If you, say, examined a 17-year-old and found a lot of old injuries, you might suspect abuse. But what if you then learned that he had been on his high school football team for several years? Would you still assume the injuries suggested abuse, or would you conclude that the youth's physically strenuous lifestyle explained them?
 
I allowed for that, and in fact it is the explanation. I just don't know that Picard's motives were as unthinking as he seemed to indict himself and his culture for. I know that Endar's dialogue wasn't as simple as all that, but that seemed to be what it boiled down to. Picard was right in returning the boy, but also in moving on his suspicions. Those suspicions proved to be groundless, happily, but I don't think of this as the best example of 'oh them dumb Humans'.
 
It does beg the question of whether Picard would have been within his rights to act even if Endar was in the habit of beating his adopted son a lot. Endar and in practice also Jono were foreign nationals, after all, and not under the umbrella of any known "interstellar declaration of human rights", at least not explicitly so.

While child-beating today might be considered a "universal" offense, it is by no means legally such: some nations have strict legislation against all sorts of physical "parental intervention" while others encourage modest violence as a benign and beneficial method of upbringing. The situation would be even less clear-cut for the Federation, let alone for its relations with foreign entities (especially ones hostile to it).

Picard might not be chiding himself simply for jumping the gun on child abuse accusations, but rather for engaging in unacceptable diplomatic gaffes under the pretext of such accusations, ones that would later prove baseless.

Timo Saloniemi
 
But Jono was presumably born a Federation citizen prior to the incident that brought him into Endar's care. Surely there must be some basis for him to return to the Federation based on that premise, in addition to all of the other issues raised in the episode.
 
Sure; but Picard was basing his whole quest of bringing Jeremiah back on the assumption that he was being (unduly) abused. When that basis evaporated, the idea of forcing Jeremiah's repatriation would suddenly begin to seem quite ill thought out, diplomatically and morally - and never mind how pure the motivations had originally been.

Timo Saloniemi
 
But Jono was presumably born a Federation citizen...
And he still was. Period. That is where Picard gets his authority to take the boy. I think if Jono had been younger, Picard might have made the decision for him all together... but Jono wanted to go back to his "father," and once Picard saw that there was no abuse... there is no reason to keep a father from his son
 
I think that the fact that he was born a Federation citizen plus the fact that his "father" sort of took him like a trophy of sorts is what made Picard wnat to "forcefully" bring him back. At the end of the day, not being any abuse, and the child truly wanting to return to what he considers his reala family, he relented.

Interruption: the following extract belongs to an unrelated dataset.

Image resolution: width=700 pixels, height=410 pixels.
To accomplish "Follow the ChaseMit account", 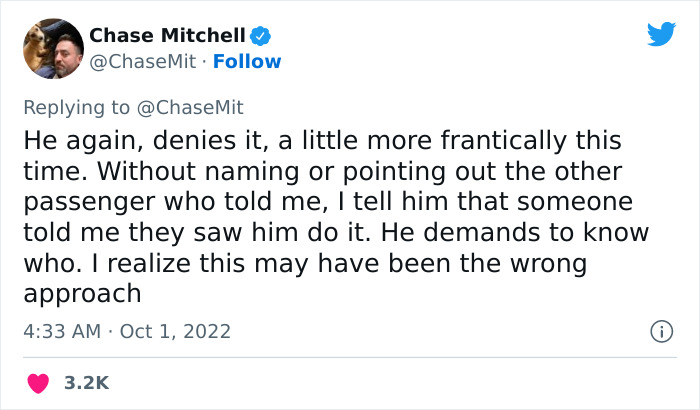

This is a classic Trek episode where an issue without a clear cut right or wrong solution is "debated".
 
This TNG eps always brings my mind to DS9's "Cardassians".

The circumstances are not identical, but similar and with two different captain's decisions.

In TNG eps, Picard decides against returning the child to his biological family, instead letting him stay with the only family he's ever known.
In DS9 eps, Sisko lets the Cardassian war orphan return to his biological father, against the child's wishes and those of the Bajoran adopted parents.


As stated already, an issue debated in Trek without a clear cut right or wrong solution.